**Data to use:**
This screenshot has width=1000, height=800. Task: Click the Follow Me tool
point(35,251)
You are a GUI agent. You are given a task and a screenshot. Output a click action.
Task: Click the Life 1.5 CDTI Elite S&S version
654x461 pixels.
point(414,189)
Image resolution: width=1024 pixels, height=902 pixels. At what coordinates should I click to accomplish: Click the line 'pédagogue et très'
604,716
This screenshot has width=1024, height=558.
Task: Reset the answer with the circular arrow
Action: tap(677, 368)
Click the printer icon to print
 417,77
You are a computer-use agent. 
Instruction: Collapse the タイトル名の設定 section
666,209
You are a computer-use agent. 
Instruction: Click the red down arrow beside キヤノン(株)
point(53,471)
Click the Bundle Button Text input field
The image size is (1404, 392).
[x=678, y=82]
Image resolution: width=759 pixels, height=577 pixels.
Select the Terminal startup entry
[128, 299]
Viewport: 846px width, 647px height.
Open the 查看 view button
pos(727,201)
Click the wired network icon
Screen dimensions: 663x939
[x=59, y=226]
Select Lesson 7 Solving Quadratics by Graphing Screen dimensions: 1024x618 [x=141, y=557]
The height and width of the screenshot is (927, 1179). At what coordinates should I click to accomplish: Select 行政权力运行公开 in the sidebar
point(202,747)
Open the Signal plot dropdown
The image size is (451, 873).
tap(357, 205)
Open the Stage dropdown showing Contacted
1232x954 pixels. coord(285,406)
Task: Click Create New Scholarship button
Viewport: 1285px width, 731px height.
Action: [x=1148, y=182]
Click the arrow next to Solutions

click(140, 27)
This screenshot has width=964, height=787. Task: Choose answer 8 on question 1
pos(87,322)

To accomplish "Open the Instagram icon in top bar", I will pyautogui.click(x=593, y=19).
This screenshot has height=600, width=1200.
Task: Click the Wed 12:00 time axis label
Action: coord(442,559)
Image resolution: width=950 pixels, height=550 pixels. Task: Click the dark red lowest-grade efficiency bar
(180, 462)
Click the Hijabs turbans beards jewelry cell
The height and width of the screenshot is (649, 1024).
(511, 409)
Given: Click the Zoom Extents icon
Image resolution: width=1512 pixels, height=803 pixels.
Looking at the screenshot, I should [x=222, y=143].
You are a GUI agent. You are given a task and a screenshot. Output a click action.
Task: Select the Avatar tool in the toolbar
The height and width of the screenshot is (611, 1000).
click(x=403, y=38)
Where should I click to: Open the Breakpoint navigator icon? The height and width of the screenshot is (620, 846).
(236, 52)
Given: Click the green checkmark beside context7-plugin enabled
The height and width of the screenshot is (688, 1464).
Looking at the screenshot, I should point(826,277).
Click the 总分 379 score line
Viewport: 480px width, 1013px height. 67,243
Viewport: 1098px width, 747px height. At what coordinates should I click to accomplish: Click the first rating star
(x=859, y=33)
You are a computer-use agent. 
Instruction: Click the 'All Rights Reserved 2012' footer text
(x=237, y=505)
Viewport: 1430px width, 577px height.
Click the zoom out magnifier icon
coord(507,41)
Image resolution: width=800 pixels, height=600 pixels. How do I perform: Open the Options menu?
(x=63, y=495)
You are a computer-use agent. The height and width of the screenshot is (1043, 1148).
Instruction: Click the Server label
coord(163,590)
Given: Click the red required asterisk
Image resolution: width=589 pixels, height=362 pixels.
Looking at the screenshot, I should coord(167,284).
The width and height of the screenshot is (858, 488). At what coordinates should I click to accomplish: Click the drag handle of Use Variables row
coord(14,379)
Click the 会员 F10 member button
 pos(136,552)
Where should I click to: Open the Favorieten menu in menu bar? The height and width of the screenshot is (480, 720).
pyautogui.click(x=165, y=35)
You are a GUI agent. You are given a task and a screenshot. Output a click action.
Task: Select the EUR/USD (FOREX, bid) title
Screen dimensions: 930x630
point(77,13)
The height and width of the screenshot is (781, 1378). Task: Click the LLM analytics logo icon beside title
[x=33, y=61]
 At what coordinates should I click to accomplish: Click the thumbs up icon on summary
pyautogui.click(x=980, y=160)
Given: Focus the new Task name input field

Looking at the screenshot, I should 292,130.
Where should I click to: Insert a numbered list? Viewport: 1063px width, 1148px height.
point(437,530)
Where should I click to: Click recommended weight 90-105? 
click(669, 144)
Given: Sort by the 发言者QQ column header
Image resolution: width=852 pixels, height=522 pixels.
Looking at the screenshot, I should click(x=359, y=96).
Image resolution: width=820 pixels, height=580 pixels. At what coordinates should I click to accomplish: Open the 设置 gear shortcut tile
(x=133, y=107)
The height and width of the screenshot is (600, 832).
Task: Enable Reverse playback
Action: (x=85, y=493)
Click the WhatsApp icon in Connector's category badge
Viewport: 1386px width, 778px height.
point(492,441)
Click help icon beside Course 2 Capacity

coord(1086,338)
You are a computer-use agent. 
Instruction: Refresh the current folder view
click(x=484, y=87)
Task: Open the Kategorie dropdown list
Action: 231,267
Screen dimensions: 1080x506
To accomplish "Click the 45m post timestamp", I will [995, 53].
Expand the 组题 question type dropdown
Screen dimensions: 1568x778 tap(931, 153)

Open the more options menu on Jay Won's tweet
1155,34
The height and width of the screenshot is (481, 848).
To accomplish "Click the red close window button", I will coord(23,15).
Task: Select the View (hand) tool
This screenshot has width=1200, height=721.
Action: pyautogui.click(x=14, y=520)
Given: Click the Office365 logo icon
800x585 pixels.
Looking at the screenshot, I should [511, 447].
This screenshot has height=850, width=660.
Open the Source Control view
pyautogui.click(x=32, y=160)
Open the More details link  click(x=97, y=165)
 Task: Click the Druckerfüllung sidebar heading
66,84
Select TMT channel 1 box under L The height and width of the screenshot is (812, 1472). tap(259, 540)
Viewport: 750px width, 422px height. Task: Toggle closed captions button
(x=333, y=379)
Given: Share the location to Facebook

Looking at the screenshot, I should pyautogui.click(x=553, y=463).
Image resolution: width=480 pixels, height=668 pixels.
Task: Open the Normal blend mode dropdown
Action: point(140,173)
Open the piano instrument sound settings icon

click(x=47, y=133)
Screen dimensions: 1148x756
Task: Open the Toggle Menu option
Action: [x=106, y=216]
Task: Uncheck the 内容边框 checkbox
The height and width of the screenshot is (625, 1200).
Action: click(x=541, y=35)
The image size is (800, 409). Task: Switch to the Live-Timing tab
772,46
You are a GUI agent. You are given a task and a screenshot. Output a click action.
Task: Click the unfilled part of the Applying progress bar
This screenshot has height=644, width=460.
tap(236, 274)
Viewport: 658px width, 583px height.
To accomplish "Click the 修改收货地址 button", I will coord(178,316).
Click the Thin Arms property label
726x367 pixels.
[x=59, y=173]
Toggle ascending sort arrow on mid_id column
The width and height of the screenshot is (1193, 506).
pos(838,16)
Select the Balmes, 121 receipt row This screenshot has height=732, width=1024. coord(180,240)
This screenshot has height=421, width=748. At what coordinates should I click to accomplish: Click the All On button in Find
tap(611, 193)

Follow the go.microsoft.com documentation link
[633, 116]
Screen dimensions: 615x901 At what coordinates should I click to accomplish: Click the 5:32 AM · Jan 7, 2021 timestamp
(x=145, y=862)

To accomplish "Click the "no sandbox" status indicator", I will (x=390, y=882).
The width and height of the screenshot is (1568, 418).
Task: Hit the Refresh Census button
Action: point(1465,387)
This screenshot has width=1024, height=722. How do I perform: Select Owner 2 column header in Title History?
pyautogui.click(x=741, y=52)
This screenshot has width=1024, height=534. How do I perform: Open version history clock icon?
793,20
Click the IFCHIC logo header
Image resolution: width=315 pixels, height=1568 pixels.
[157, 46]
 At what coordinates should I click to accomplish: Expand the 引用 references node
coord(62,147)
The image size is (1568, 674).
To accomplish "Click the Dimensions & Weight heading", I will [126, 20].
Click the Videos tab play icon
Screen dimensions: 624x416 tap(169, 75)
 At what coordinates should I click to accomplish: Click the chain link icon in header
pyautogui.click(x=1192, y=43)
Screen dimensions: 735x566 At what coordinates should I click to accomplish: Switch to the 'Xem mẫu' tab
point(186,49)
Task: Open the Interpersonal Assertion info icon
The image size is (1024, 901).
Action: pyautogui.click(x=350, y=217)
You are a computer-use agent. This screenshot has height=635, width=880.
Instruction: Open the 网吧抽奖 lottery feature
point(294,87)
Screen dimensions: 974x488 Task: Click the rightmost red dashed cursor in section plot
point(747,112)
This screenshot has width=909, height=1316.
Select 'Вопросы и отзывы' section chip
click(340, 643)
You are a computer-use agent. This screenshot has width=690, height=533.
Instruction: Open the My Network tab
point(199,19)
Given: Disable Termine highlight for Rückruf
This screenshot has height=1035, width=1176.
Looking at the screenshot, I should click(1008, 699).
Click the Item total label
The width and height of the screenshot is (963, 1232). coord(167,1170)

**Required action:** Only the lines above from the one with "Click the zoom out magnifier icon" through the one with "Click the WhatsApp" should be duplicated, character for character.

**Solution to this problem:**
Click the zoom out magnifier icon
coord(507,41)
Image resolution: width=800 pixels, height=600 pixels. How do I perform: Open the Options menu?
(x=63, y=495)
You are a computer-use agent. The height and width of the screenshot is (1043, 1148).
Instruction: Click the Server label
coord(163,590)
Given: Click the red required asterisk
Image resolution: width=589 pixels, height=362 pixels.
Looking at the screenshot, I should coord(167,284).
The width and height of the screenshot is (858, 488). At what coordinates should I click to accomplish: Click the drag handle of Use Variables row
coord(14,379)
Click the 会员 F10 member button
 pos(136,552)
Where should I click to: Open the Favorieten menu in menu bar? The height and width of the screenshot is (480, 720).
pyautogui.click(x=165, y=35)
You are a GUI agent. You are given a task and a screenshot. Output a click action.
Task: Select the EUR/USD (FOREX, bid) title
Screen dimensions: 930x630
point(77,13)
The height and width of the screenshot is (781, 1378). Task: Click the LLM analytics logo icon beside title
[x=33, y=61]
 At what coordinates should I click to accomplish: Click the thumbs up icon on summary
pyautogui.click(x=980, y=160)
Given: Focus the new Task name input field

Looking at the screenshot, I should 292,130.
Where should I click to: Insert a numbered list? Viewport: 1063px width, 1148px height.
point(437,530)
Where should I click to: Click recommended weight 90-105? 
click(669, 144)
Given: Sort by the 发言者QQ column header
Image resolution: width=852 pixels, height=522 pixels.
Looking at the screenshot, I should click(x=359, y=96).
Image resolution: width=820 pixels, height=580 pixels. At what coordinates should I click to accomplish: Open the 设置 gear shortcut tile
(x=133, y=107)
The height and width of the screenshot is (600, 832).
Task: Enable Reverse playback
Action: (x=85, y=493)
Click the WhatsApp icon in Connector's category badge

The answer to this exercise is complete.